◆ Selected passage ◆
Reviewer: Alexander Cbxtn Verdoni The Fig
Venue: Midland Center For The Arts - Online
In a universe of infinite acoustic possibility, Stravinsky composed music with self-imposed rules and arbitrary limitations. By establishing a set of parameters, he forced himself to write music that was wildly original, scandalously modern, yet internally consistent. For Stravinsky, constraint was the mother of invention. Setting constraints is a technique composers often use for discovering new musical material.
And now symphonies around the world must navigate the new and unusual constraints of COVID-19. Is this a creative opportunity or an impossible obstacle? Though it’s easy to complain about the shortcomings of virtual performance, we must have open ears in order appreciate fresh approaches.
Instead of collapsing under the austerity of tradition, the Midland Symphony Orchestra opened their new season virtually on October 3. “Strum, Strings and a Serenade” broadcasted live to subscribers, transmitting a masked 12-piece orchestra with musicians sitting 6 feet apart. The night’s program featured 3 works only for string instruments (the symphony wanted to avoid potential viral transmission from trumpet fanfare or clarinet run). To speak honestly, I was prepared to be disappointed – symphony programs typically leave me snoozing and a computer screen was yet another level of detachment. But what I was not expecting was how COVID’s unusual constraints made this symphony experience new and refreshing.

◆ Dataset ◆
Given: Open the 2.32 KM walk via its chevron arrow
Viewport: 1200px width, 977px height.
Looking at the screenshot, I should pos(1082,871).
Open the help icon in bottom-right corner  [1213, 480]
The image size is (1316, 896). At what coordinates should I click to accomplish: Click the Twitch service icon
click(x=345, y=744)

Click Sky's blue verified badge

◆ Problem 1 ◆
According to the concert review, how far apart did the musicians sit?
◆ Problem 2 ◆
Go on with the concert review from its last sentence.

◆ Answer box 1 ◆
The musicians sat 6 feet apart.

◆ Answer box 2 ◆
Perhaps it was the easy-going home experience: I was free to enjoy the music in pajamas, free from the inane small talk that comes with pretending to be a “sophisticated Schubert enthusiast”, far from the hoity-toity atmosphere that often stiffens the concert hall. I sat in my favorite chair eating a bowl of ice cream, enjoying the electric rhythms and bouncing melodies of MSO’s opening piece, “Strum” by rising composition star, Jessie Montgomery.
Perhaps it was the intimate visuals: Cameras, from 6 different angles, broadcasted the beads of sweat forming on the brow of principal violinist, Takeshi Abo, as he delicately carried the slow and heavy melodies of Shostakovich’s 8th string quartet. I watched Christine Beamer, the principal viola, zip her fingers across the neck of her instrument as the music shifted to the twisting contours of Russian folkdance. More than one musician had a face wrought with worry as they anticipated their page turn.
Perhaps it was the friendly chat box: Dr. Matt Travis, Director of Choral and Orchestral Programs, answered audience questions mid-performance, explaining aspects of Shostakovich’s score. The chat box was filled with eager patrons and many warm greetings – it felt familial. When Tchaikovsky’s “Serenade for Strings” began, there was a discussion about who influenced the composer’s work. One patron, sipping a cocktail at home, declared, “Shostakovich, Tchaikovsky, and a one Moscow Mule.” Usually, this kind of chit-chat isn’t tolerated in the middle of a concert – yet, here we were, chit-chatting with the Orchestral Programs director, learning bits of music history, offering feedback, being playful, all while enjoying the music (albeit via laptop) created by our friends and colleagues. The symphony rarely feels as personal or approachable as it did last night.
Though the concert itself was conservatively executed, there is promise that these forms of digital interactivity will breathe fresh life into a symphonic experience that has been relatively unchanged since the early 19th century. If MSO pursues and deepens a creative, educational, and relaxed interactivity, I know I would return to engage more. The limitations set by this pandemic may be the creative push orchestras need when they reestablish live, in-person, music-in-the-flesh concerts once again.